RAAD VOOR CULTUUR

Negatief advies voor DeNieuwe Omroep en Omroep MAX

De Raad voor Cultuur constateert dat DeNieuwe Omroep en Omroep MAX onvoldoende onderscheidend en vernieuwend zijn om in aanmerking te komen voor een voorlopige omroeperkenning. Daarentegen heeft BNN met zijn programma's de afgelopen jaren aangetoond een aanvulling te bieden op het aanbod van de publieke omroep. Dit schrijft de Raad voor Cultuur in een advies aan staatssecretaris Medy van der Laan van OCW.

De Raad heeft zich gebogen over de beleidsplannen die de AVRO, EO, KRO, NCRV, TROS, VARA,VPRO, BNN, Educom, DeNieuwe Omroep, Omroep MAX en Stichting Educatieve Media Allochtonen hebben ingediend om per 1 september 2005 in aanmerking te komen voor een omroeperkenning. De Raad heeft deze plannen getoetst aan de wettelijke eisen. Hij heeft ook gekeken naar de oplossingen die de omroepen presenteren voor de kritiek die de Visitatiecommissie eerder dit jaar uitte op de publieke omroep als geheel.

Uit de beleidsplannen van de bestaande omroepen blijkt dat zij ook de komende jaren de nadruk leggen op de eigen organisatie.Van een gezamenlijke visie op de publieke omroep als geheel is geen sprake. De omroepen hebben nauwelijks een antwoord op de tekortkomingen die de Visitatiecommissie signaleerde op het gebied van de netprofilering, de programmamix en het bereik onder specifieke doelgroepen. De Raad betwijfelt of de publieke omroep onder de huidige omstandigheden in staat is een relevant deel van de Nederlandse bevolking met zijn programma's blijvend aan zich te binden.

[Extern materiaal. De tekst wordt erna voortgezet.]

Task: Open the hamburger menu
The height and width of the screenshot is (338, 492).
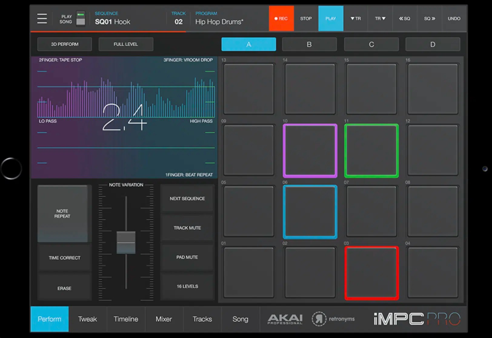Action: [42, 18]
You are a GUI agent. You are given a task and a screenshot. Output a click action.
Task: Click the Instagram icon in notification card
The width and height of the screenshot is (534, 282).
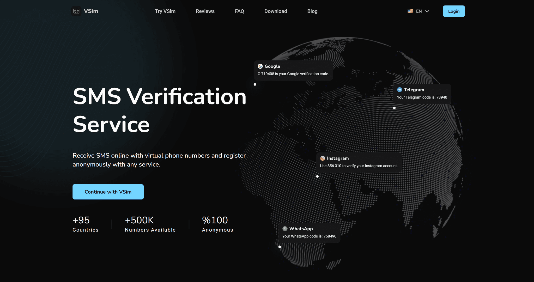323,158
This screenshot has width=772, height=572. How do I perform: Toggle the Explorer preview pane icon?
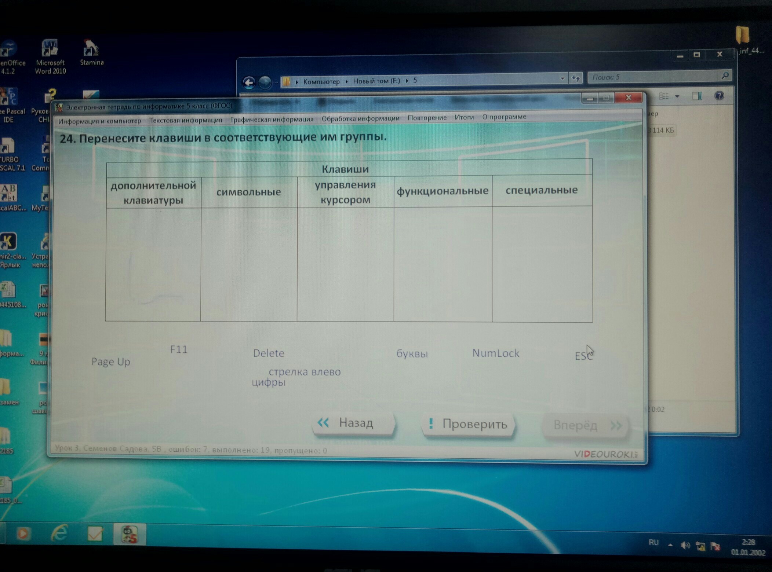[x=697, y=96]
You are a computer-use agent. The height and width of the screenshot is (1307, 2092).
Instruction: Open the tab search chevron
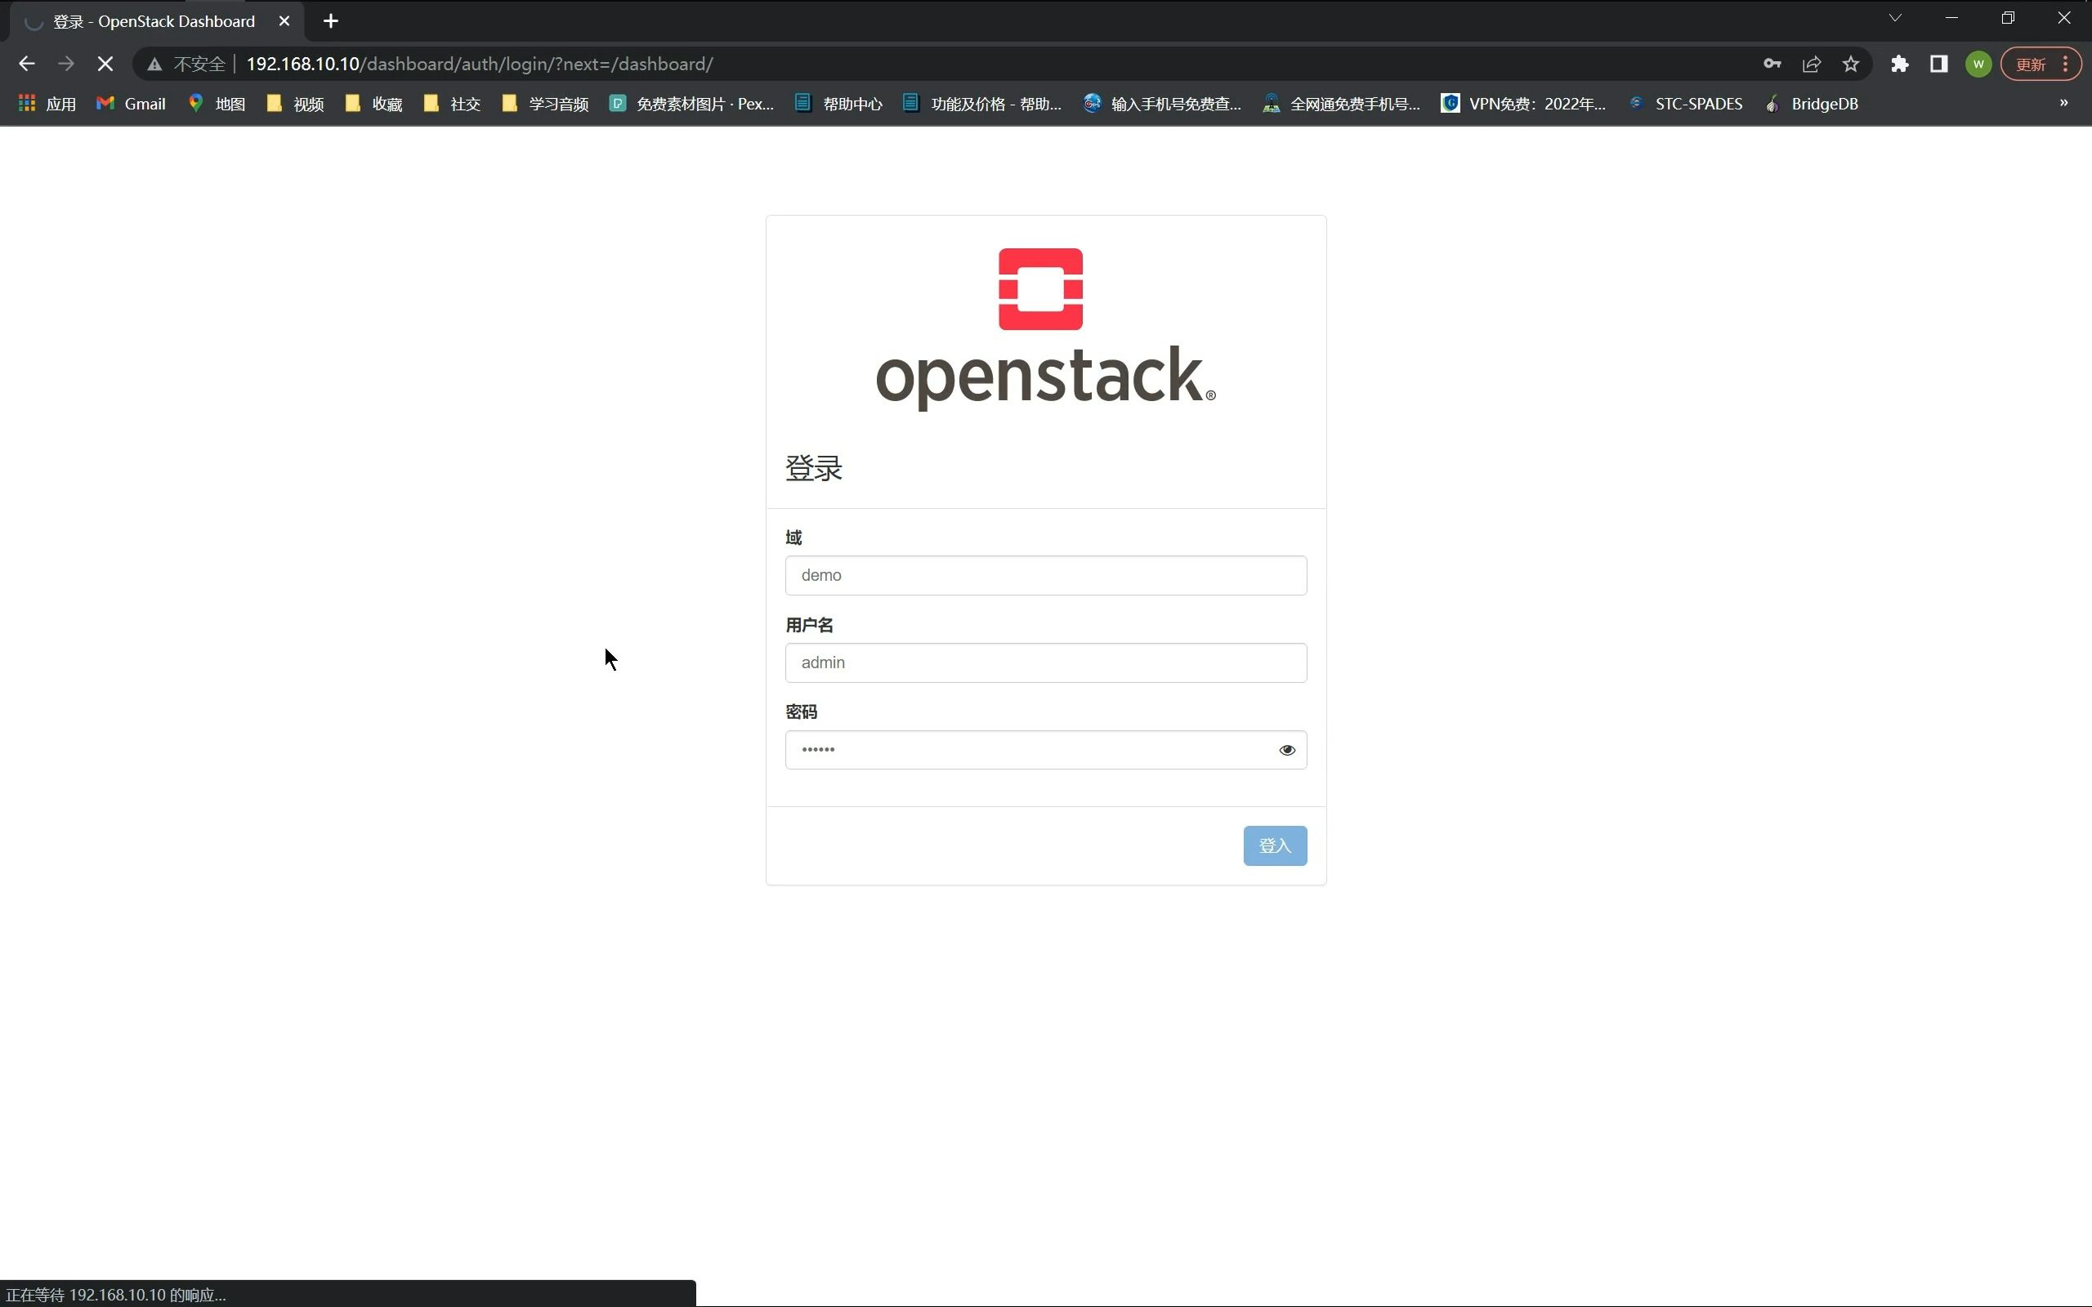pyautogui.click(x=1894, y=16)
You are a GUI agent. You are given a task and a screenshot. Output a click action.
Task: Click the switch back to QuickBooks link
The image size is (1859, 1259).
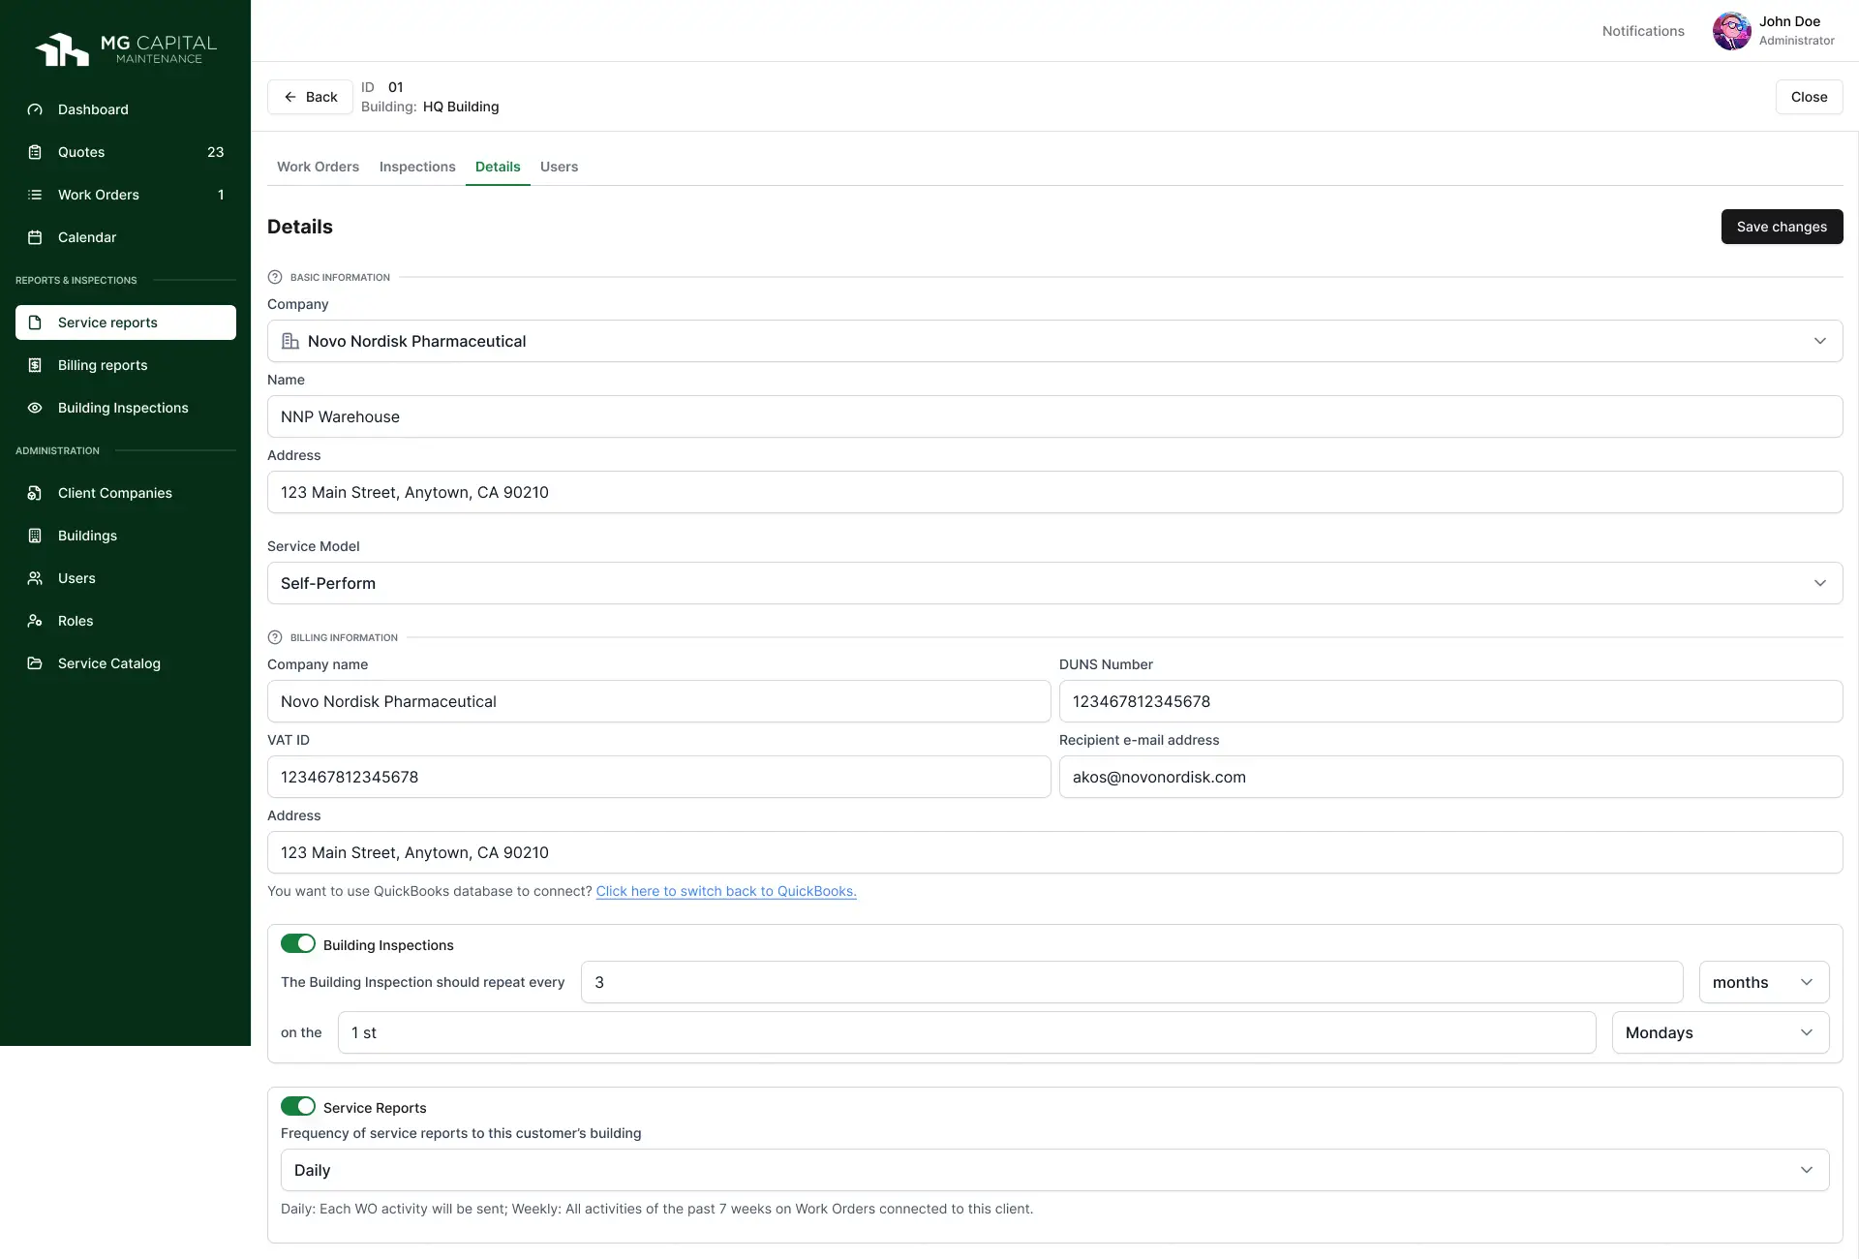(726, 891)
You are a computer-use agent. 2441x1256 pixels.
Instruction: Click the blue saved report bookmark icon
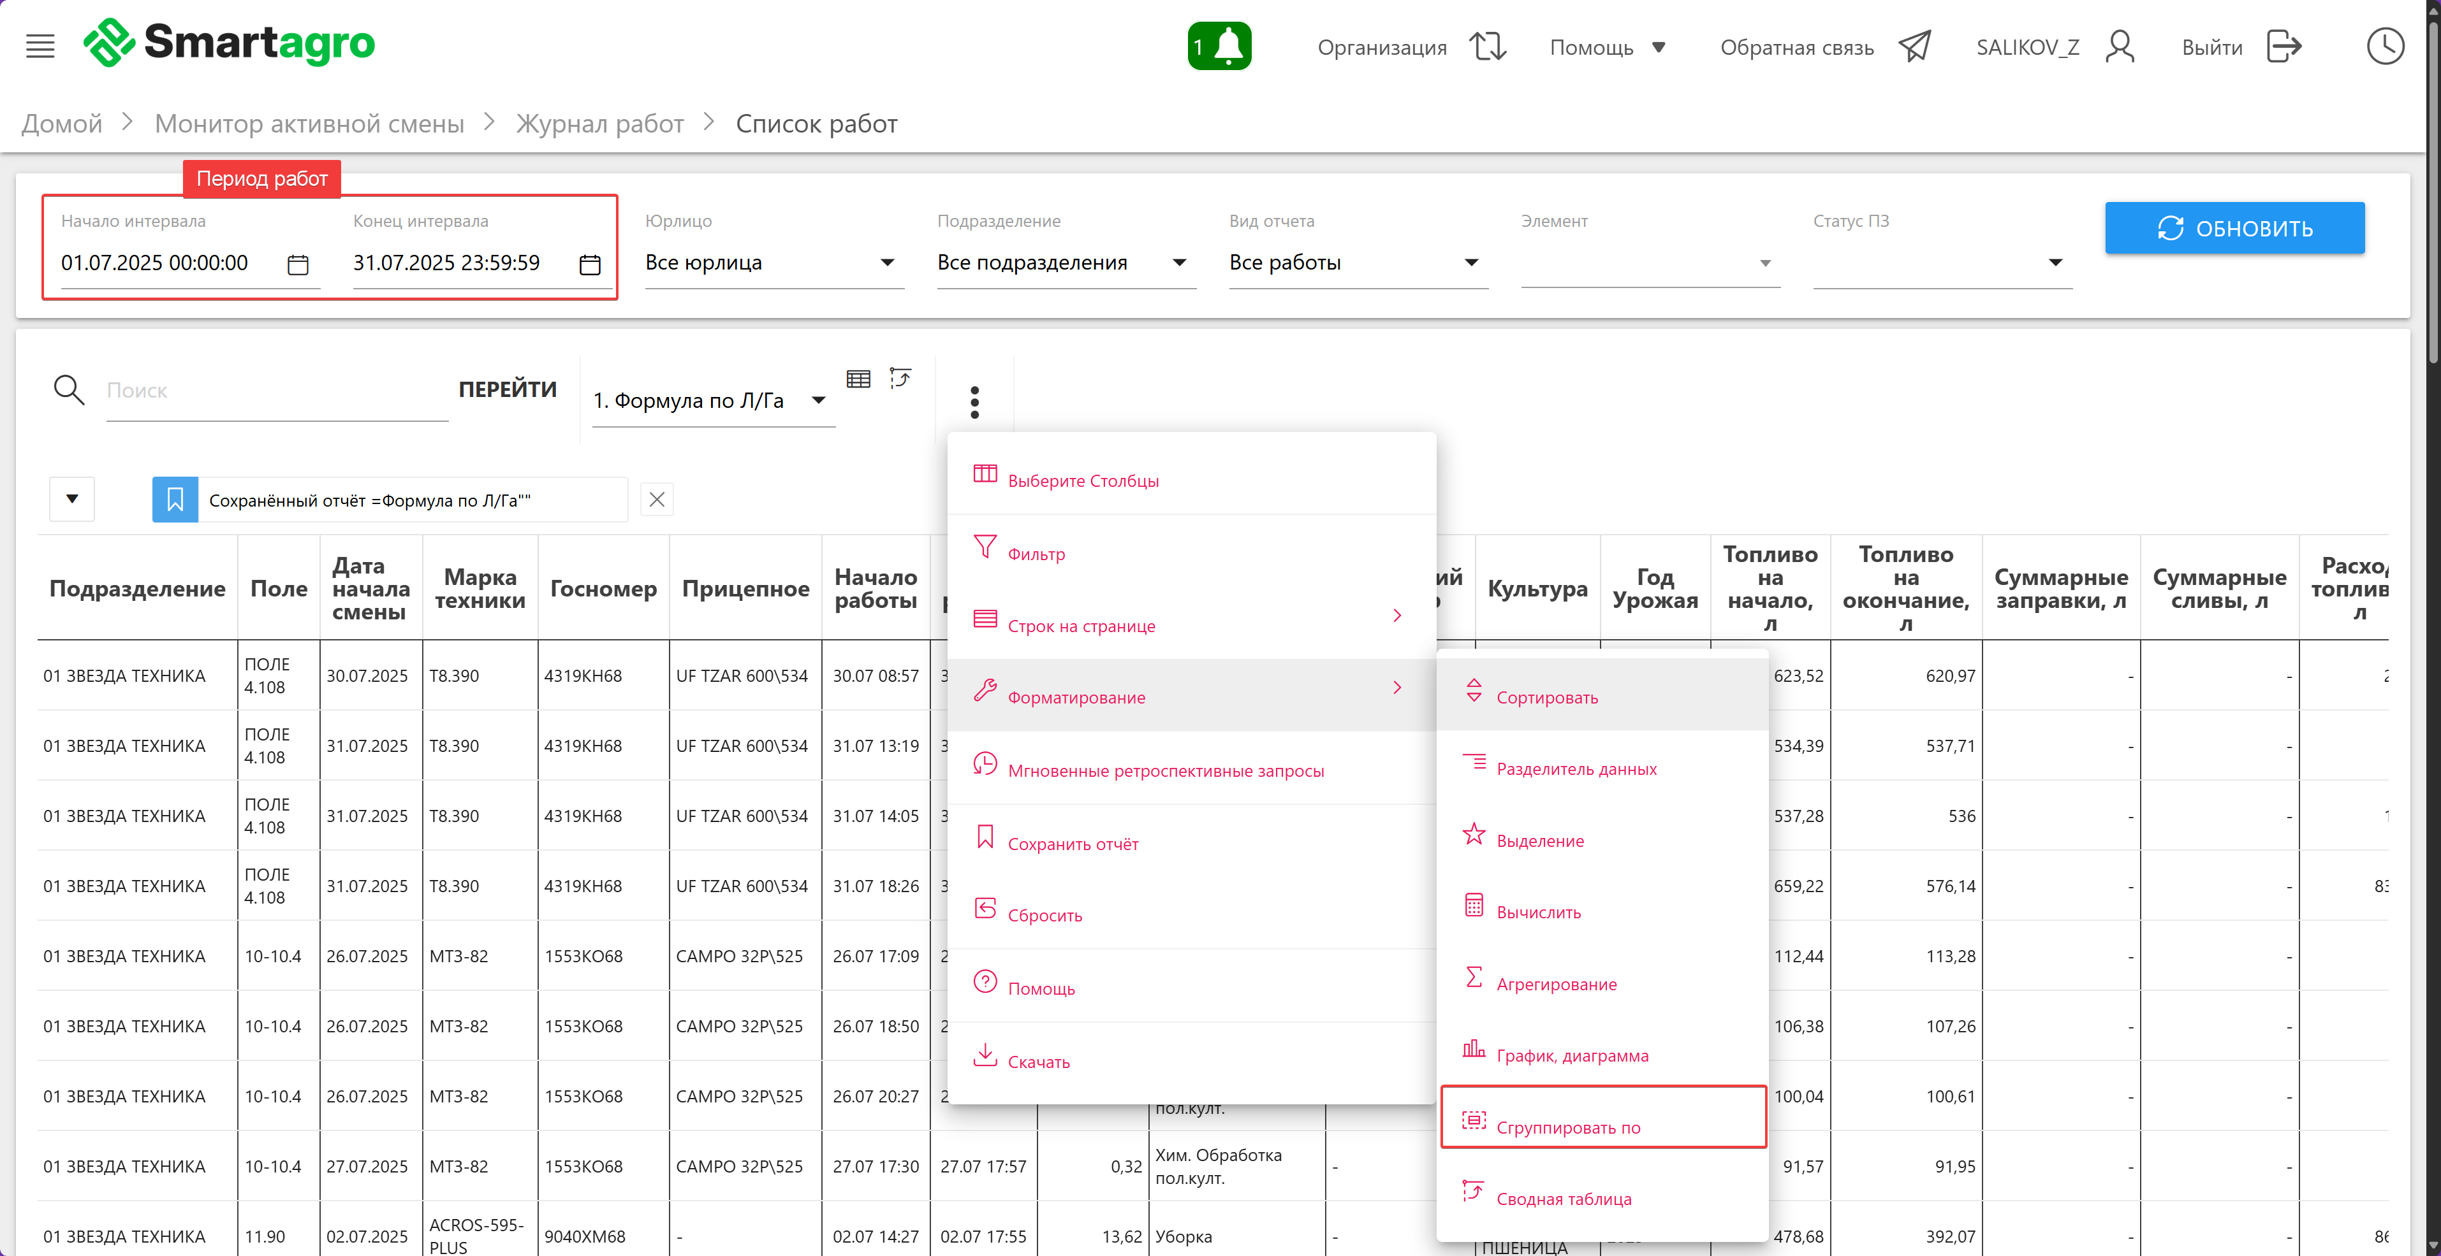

Bovendien constateert de Raad dat de legitimatie van het huidige bestel niet meer toereikend is.

Een behoorlijk deel van de Nederlandse bevolking kijkt niet of nauwelijks naar de programma's van de publieke omroep. In een open omroepbestel kan dit een indicatie zijn om nieuwe spelers toe te laten. Zij kunnen de lacunes in het aanbod opvullen en zo de afgehaakte kijkers en luisteraars weer interesseren voor programma's van de publieke omroep. De Raad betreurt het dat de programmaplannen van de nieuwe aanvragers, Omroep MAX en DeNieuwe Omroep naar zijn mening onvoldoende afwijken van wat er al te zien en te horen is op de publieke zenders om een voorlopige omroeperkenning te rechtvaardigen.

DeNieuwe Omroep wil met programma's over mensen- en dierenrechten, natuur, milieu en mondiale verhoudingen kijkers en luisteraars activeren en aanzetten tot interactie. Ofschoon de onderwerpen goed passen bij de identiteit van DeNieuwe Omroep meent de Raad dat de omroepvereniging er niet in slaagt duidelijk te maken hoe de voorgenomen programma's verschillen met de inhoud (in aanpak en strekking) van de bestaande omroepen, zodanig dat ze de diversiteit van het aanbod vergroten.

Omroep MAX richt zich op 50-plussers. De omroepvereniging wil via zijn programma's ouderen stimuleren actief te blijven in de maatschappij. MAX geeft aan dat de stroming die hij zegt te vertegenwoordigen bestaat uit drie generaties: de 'vooroorlogse', de 'stille' en de 'protest'generatie. De Raad meent dat de doelgroep 50-plussers zo gevarieerd is dat van een homogene groep nauwelijks sprake is. Daarbij wordt de groep 50-plus door de publieke omroep al goed bediend. De programmaplannen van MAX wijken volgens de Raad niet voldoende af van wat de bestaande omroepen brengen om te kunnen spreken van vernieuwing en vergroting van de diversiteit van het publieke omroepbestel.